Competitive antagonism of functional GHR dimerization. Blocks GH action at receptor level — does not suppress GH secretion, blocks peripheral action. Mechanistic counterpoint to GH secretagogues.
Acromegaly, particularly when surgery and somatostatin analogs are insufficient or not tolerated.
Hepatic disease (monitor LFTs throughout therapy). Tumor growth monitoring required.
20+ years safety/efficacy data. ACROSTUDY global registry (n=2,221) is longest acromegaly registry. 97% IGF-1 normalization at 12+ months without tachyphylaxis.
- 1.Trainer et al., NEJM 2000 — IGF-1 normalization: 54% (10mg), 81% (15mg), 89% (20mg) vs 10% placebo.
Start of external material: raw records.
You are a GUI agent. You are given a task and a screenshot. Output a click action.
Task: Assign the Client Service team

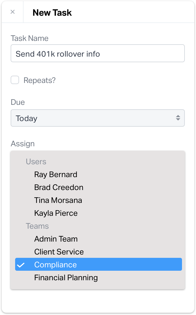point(59,252)
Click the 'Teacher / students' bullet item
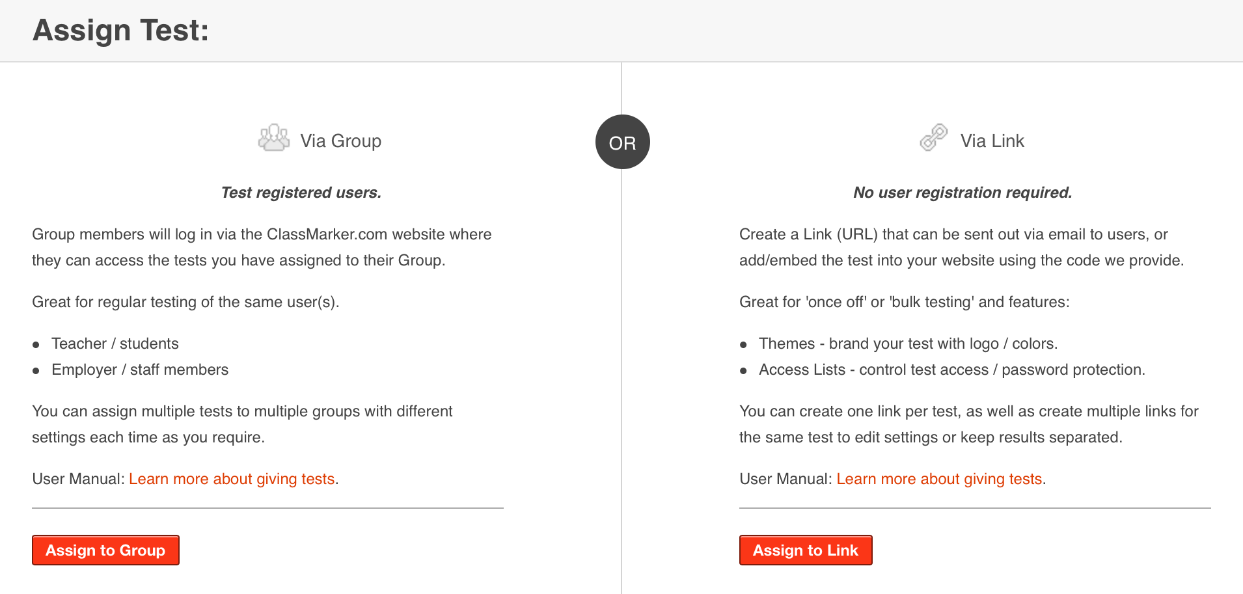The width and height of the screenshot is (1243, 594). (x=115, y=344)
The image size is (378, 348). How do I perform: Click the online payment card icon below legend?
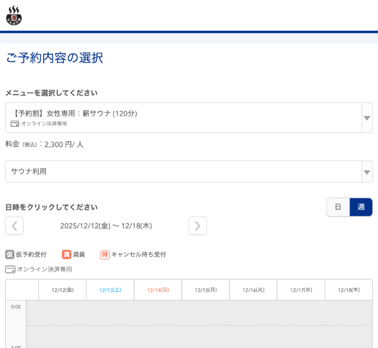click(10, 269)
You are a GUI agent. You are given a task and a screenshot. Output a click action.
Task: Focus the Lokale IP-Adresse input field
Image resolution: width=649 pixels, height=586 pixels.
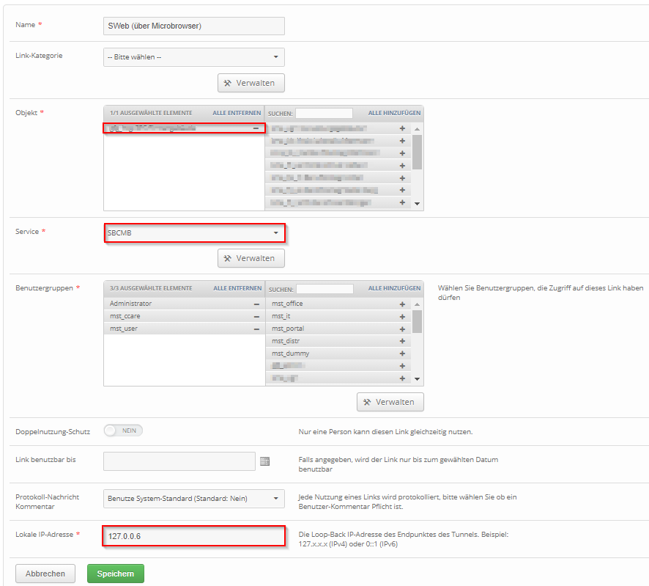pos(193,536)
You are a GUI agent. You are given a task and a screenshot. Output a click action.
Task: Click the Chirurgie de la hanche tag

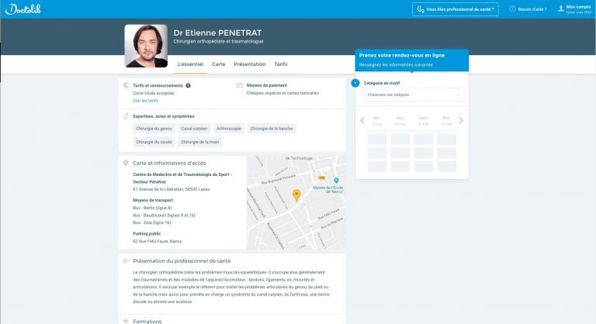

Long-term: 97% at 12+ months. n=112, Phase III RCT
- 2.Fleseriu et al., ACROSTUDY Final Analysis 2021 — IGF-1 normalization 75.4% at 10 years. Tumor growth 7.1%. Real-world monotherapy 71.7%. n=2,221 global registry
LFT monitoring required throughout treatment. Does not reduce tumor size — GH secretion continues.
Combination with somatostatin analogs for refractory acromegaly.